Не то чтобы я задумывался как плод любви двух юных созданий, потерявших голову от страсти и крепкого вина. К тому времени, когда нетерпеливые, подогретые виски сперматозоиды моего отца дорвались до материнского сектора «Яйцеклетка месяца», ей было сорок, а ему сорок восемь – достаточно взрослые, чтобы не забыть про резинку. И это было не единственное, что могло помешать моему появлению на свет: тот уик-энд являл собой одинокий праздник секса без продолжения, прервавший разлуку длиной в год с лишним. Вообще-то все предыдущие шесть лет брака мои родители только то и делали, что надолго расставались, изредка внезапно мирились и по случаю занимались сексом.

Разлучались они надолго, потому что у отца была непереносимость алкоголя. Напиваясь, он кидался на людей.

Мать говорила, что отец поднял на нее руку только один раз (моему старшему брату Патрику в этом плане повезло гораздо меньше). Первый брак отца закончился трагедией: он избил жену, ей стало плохо с сердцем, и она умерла. У матери была своя теория на этот счет: хотя в случае со своей первой семьей и Патриком мой отец легко распускал руки, ее он не обижал потому, что у нее было четыре брата и отец, который служил в полиции.

Они мирились всегда неожиданно – отец был мастер вешать лапшу на уши. Ну и мать его очень любила. Они с ума сходили друг по другу. Те, кто знал их, говорили, что это была прекрасная пара, одна из лучших. И все-таки, хотя своим появлением на свет я и обязан чему-то хорошему и позитивному, на момент рождения я уже стал большой проблемой. Их брак давно катился под уклон. Он был обречен.

Быть зачатым оказалось задачей не из легких. А сохранение беременности требовало чуда в буквальном смысле слова. Моя следующая встреча с небытием состоялась спустя два месяца после потного секс-уик-энда на Рокэвэй-Бич.

За те пять лет, что отделяли рождение моего брата от того момента, когда мой крошечный эмбрион вцепился в несколько квадратных миллиметров на стенках ее матки, моя мать несколько раз посещала доктора Саншайна на Греймерси-сквер. Заметьте, об аборте речь никогда не шла. Матерь Божья, нет! Означенная процедура именовалась «дилатация и кюретаж», простым языком – расширение и выскабливание. Исключительно деликатный эвфемизм для небогатых квазикатоликов. И оцените высокий стиль: Греймерси-сквер – идеальное место, чтобы подвергнуться расширению и выскабливанию. Не хватало еще, чтобы отец оплачивал какие-то подпольные аборты!

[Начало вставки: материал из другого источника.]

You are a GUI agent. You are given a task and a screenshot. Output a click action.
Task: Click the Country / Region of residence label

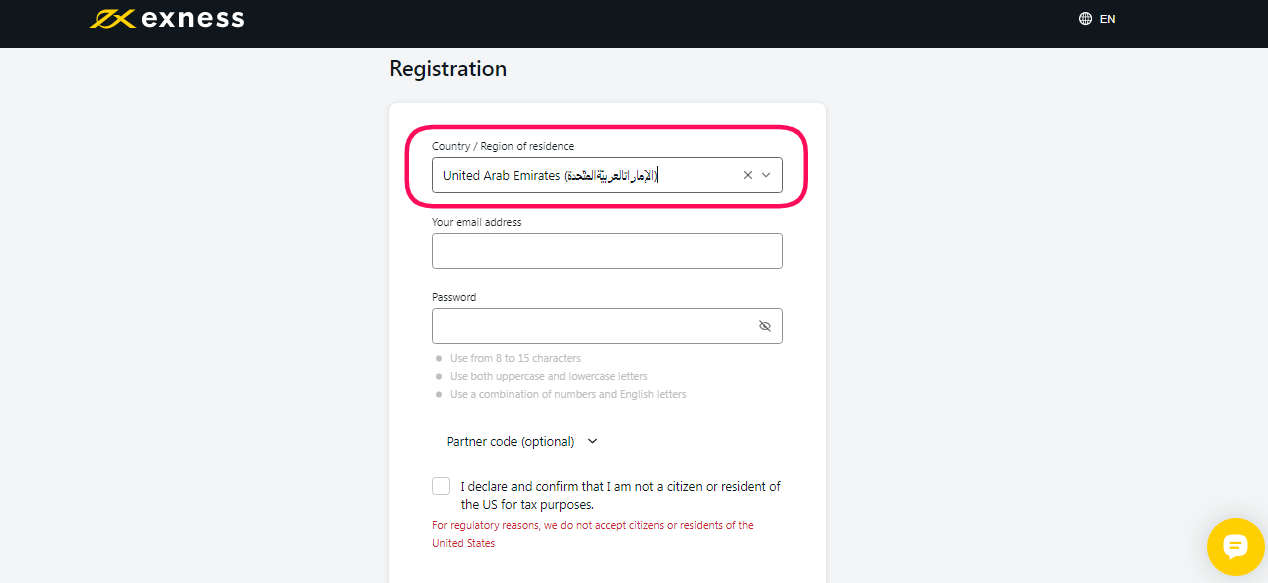tap(503, 146)
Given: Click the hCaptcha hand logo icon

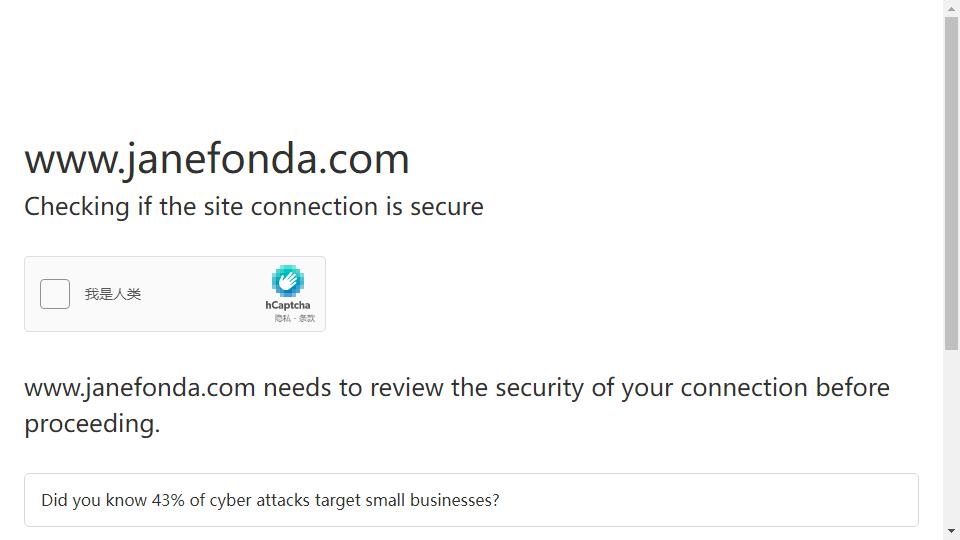Looking at the screenshot, I should point(288,281).

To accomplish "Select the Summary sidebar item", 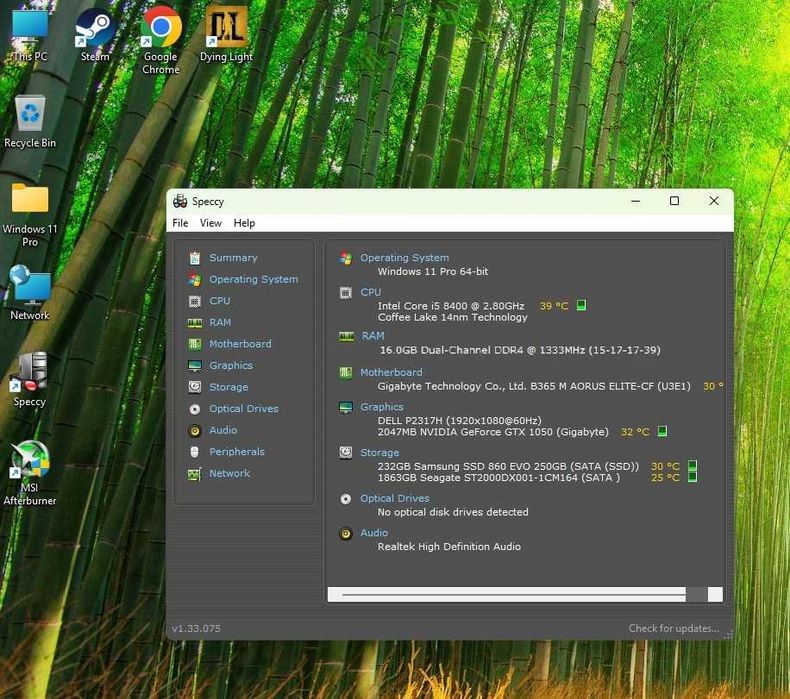I will (x=233, y=258).
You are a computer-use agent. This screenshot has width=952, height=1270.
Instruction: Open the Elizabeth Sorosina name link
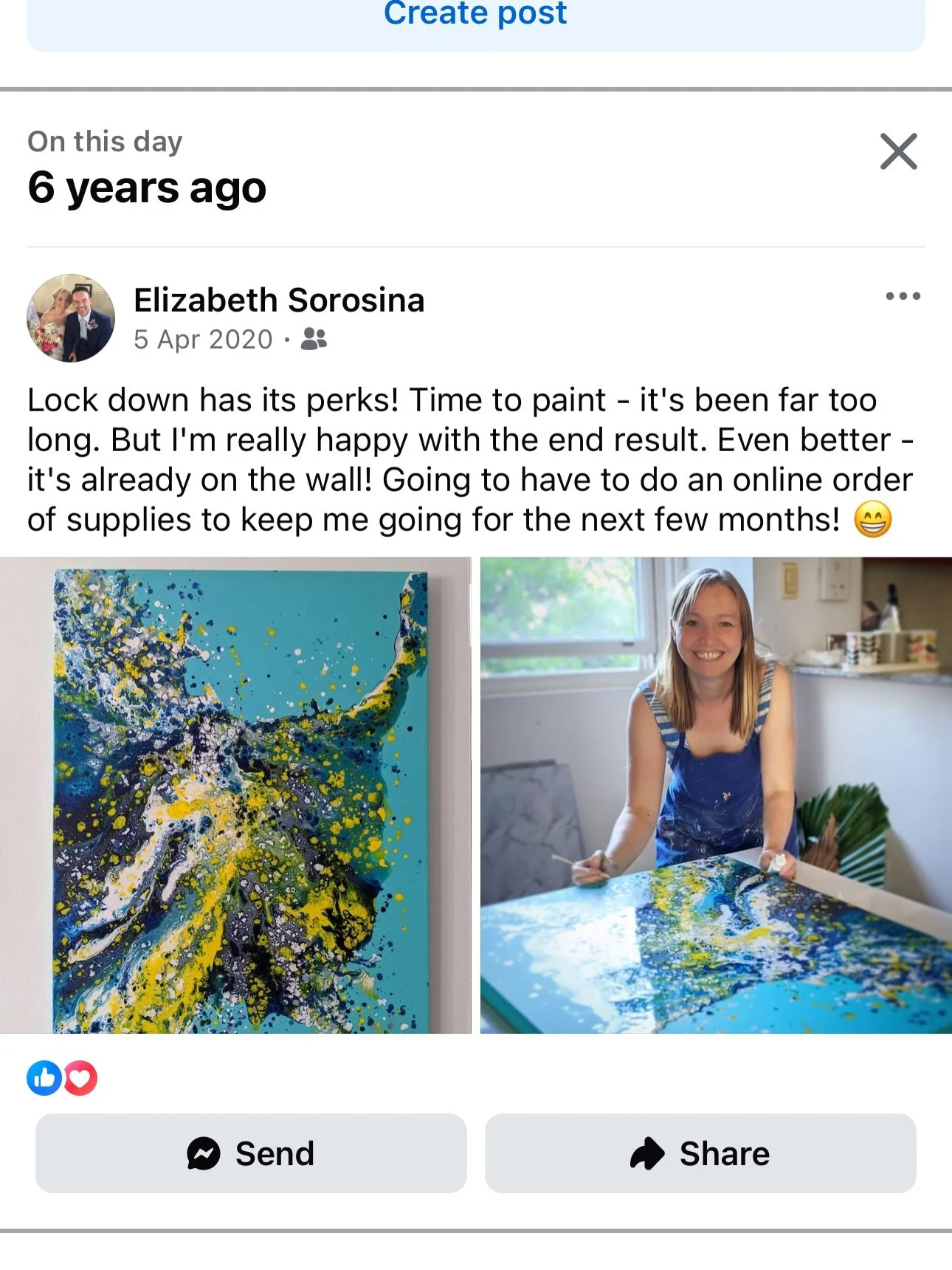(x=279, y=300)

Если верить легенде, мать сидела в ожидании приема у доктора Саншайна бок о бок с моим отцом, который, как человек семейный, читал спортивные новости и, видимо, отлично себя чувствовал, несмотря на то, что я находился в каких-то тридцати метрах от ливневой канализации. Стерильные инструменты хорошего доктора лежали наготове. Пожилой расширятель-и-выскабливатель выбрал новенькую пару резиновых перчаток и, весело насвистывая, натягивал их, готовясь меня устранить.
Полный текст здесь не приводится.